En la dársena 19 había un banco a la sombra. Era agosto y el calor sofocante no lo era tanto en la costa asturiana. Pongamos que hablo de Gijón.
Un hombre de sesenta años y su amigo esperaban algún autobús a alguna parte. El primero, enjuto y musculoso, olía a sudor. Conservaba todo su pelo y una maleta de piel antigua que más bien parecía un maletín grande. El segundo pintaba más de mil canas y escuchaba cómo su amigo le contaba una historia que, si no recuerdo mal, discurría tal que así:
Andrés había nacido en una aldea de Asturias y a los dieciocho años se había enamorado de la chica del pueblo de al lado. Entonces llegó la mili, más tarde el ejército y por último la vida, en definitiva, e hicieron que nunca más la volviese a ver.
Ella se casó, con un señor del pueblo de al lado. Y tuvo sus hijos y su vida, y no creo que pudiésemos decir que no fue feliz.
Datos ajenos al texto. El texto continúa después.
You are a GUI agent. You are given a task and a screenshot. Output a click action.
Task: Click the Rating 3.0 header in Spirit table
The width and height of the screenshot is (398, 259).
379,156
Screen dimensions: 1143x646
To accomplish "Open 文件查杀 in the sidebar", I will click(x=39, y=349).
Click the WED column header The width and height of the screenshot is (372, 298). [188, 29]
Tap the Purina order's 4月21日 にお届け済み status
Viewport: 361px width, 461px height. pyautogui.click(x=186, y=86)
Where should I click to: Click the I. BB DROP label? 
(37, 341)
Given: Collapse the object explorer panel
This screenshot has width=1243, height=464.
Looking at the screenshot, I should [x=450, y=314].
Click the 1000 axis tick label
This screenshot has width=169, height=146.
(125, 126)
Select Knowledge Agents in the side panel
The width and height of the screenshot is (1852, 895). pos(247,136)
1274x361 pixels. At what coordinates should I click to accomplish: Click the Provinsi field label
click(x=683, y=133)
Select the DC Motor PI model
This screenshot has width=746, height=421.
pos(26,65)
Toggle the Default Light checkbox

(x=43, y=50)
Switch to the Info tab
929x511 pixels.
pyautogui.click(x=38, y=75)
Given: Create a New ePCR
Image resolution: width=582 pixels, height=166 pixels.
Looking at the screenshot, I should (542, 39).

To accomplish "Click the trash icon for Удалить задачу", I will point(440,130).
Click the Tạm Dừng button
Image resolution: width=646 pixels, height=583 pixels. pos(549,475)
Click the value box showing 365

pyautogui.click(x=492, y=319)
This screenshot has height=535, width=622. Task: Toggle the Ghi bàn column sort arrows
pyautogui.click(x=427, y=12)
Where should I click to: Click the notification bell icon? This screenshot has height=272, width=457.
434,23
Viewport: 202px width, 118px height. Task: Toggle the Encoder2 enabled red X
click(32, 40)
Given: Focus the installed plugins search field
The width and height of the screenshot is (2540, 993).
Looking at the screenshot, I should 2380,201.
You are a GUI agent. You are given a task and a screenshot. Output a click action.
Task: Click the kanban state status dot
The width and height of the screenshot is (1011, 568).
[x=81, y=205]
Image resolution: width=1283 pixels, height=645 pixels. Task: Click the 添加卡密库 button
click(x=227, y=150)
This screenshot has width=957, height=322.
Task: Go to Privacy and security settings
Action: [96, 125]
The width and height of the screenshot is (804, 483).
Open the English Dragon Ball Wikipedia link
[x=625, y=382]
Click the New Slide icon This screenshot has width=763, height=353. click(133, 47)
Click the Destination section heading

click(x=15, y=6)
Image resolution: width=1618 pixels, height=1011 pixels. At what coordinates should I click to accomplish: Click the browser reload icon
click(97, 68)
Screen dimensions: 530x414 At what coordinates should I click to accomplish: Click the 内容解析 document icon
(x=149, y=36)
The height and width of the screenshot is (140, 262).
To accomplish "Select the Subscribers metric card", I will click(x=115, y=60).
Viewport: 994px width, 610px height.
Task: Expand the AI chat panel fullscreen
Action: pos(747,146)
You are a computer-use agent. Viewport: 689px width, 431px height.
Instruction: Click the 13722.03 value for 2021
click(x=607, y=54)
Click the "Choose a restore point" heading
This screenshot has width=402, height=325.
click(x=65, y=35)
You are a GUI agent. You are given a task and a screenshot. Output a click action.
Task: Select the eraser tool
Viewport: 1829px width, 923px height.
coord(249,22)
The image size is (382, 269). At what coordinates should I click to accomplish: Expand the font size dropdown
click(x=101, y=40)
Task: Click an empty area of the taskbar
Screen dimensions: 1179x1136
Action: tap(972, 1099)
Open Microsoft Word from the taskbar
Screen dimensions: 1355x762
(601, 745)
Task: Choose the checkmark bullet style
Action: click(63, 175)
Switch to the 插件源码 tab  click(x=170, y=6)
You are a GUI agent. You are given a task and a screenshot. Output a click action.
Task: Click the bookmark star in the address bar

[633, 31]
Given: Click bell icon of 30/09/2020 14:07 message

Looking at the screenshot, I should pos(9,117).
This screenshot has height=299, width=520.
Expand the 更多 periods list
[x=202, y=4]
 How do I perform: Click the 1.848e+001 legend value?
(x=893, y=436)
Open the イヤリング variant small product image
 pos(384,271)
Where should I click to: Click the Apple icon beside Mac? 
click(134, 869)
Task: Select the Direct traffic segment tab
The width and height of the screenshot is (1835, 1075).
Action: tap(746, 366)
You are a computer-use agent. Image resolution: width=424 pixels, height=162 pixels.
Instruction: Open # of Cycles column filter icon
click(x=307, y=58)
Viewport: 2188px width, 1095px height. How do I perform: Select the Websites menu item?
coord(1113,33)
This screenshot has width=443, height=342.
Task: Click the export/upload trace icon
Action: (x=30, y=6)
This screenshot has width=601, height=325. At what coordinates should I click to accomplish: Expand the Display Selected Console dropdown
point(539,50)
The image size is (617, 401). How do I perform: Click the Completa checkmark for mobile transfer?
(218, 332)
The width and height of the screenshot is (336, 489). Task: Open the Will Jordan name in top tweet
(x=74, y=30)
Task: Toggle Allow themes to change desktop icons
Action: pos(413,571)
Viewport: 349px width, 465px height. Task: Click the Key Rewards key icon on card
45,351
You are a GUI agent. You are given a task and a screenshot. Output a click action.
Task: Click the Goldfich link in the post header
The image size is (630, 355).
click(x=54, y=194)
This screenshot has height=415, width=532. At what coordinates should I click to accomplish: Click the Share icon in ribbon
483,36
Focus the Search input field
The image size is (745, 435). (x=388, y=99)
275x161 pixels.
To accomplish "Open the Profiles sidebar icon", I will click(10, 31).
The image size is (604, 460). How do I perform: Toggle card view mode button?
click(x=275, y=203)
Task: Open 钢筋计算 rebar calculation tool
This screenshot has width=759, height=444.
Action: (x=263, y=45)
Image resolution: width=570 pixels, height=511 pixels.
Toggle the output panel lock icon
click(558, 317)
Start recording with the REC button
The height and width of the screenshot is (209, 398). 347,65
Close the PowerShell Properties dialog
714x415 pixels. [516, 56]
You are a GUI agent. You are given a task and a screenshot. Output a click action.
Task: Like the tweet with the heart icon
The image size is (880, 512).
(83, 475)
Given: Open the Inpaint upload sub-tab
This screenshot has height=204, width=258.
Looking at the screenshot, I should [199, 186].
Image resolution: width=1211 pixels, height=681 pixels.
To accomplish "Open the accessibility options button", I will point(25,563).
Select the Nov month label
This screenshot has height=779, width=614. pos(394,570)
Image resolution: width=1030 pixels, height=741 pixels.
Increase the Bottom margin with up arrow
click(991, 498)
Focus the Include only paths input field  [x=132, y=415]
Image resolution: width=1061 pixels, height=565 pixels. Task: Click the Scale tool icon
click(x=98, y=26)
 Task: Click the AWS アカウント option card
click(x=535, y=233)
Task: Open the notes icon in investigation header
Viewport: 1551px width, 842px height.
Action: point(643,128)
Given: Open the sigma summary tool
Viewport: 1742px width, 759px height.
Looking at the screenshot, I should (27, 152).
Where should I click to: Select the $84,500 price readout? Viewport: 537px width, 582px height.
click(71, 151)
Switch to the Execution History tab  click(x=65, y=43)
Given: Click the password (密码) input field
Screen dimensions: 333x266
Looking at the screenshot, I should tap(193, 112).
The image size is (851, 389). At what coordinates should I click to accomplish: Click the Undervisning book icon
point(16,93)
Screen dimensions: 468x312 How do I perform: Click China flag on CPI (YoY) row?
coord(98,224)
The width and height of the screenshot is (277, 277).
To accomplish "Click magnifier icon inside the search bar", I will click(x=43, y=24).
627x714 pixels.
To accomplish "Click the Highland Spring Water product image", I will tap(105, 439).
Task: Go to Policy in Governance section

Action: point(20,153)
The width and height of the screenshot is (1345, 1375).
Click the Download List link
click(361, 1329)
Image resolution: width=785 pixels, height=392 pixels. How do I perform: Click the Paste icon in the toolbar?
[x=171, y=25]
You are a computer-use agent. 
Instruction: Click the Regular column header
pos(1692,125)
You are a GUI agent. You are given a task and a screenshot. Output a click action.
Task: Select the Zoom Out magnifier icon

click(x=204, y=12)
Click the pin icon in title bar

Y él se casó, tuvo su vida, volvió a su aldea, guardó la foto de la chica en la cartera y no creo que pudiésemos decir que fue infeliz.
Aquella tarde de agosto Andrés había sacado la foto para enseñársela a su amigo. "Mírala, mira qué guapa era." Y su amigo, entre risas, le daba la razón. Habían pasado sesenta años. Andrés en realidad tenía ochenta. Y otros tantos la adolescente de la foto. Su marido había muerto hacía poco y él, que vivía aún en la aldea de al lado, había pedido a la familia de ella una visita, ahora que ambos estaban solos de nuevo y por fin podía verla.
Ella accedió y Andrés cogió un autobús al pueblo de al lado. Contaba, entre risas también, a su amigo, que ella estaba muy vieja. Que no tenía nada que ver con la chica que sonreía en la foto y que le había costado reconocerla. "No hay nada que hacer." Reía con su amigo.
Había esperado una vida entera y no pensaba volver a ir a verla.
Había esperado una vida entera y no pensaba volver a ir a verla.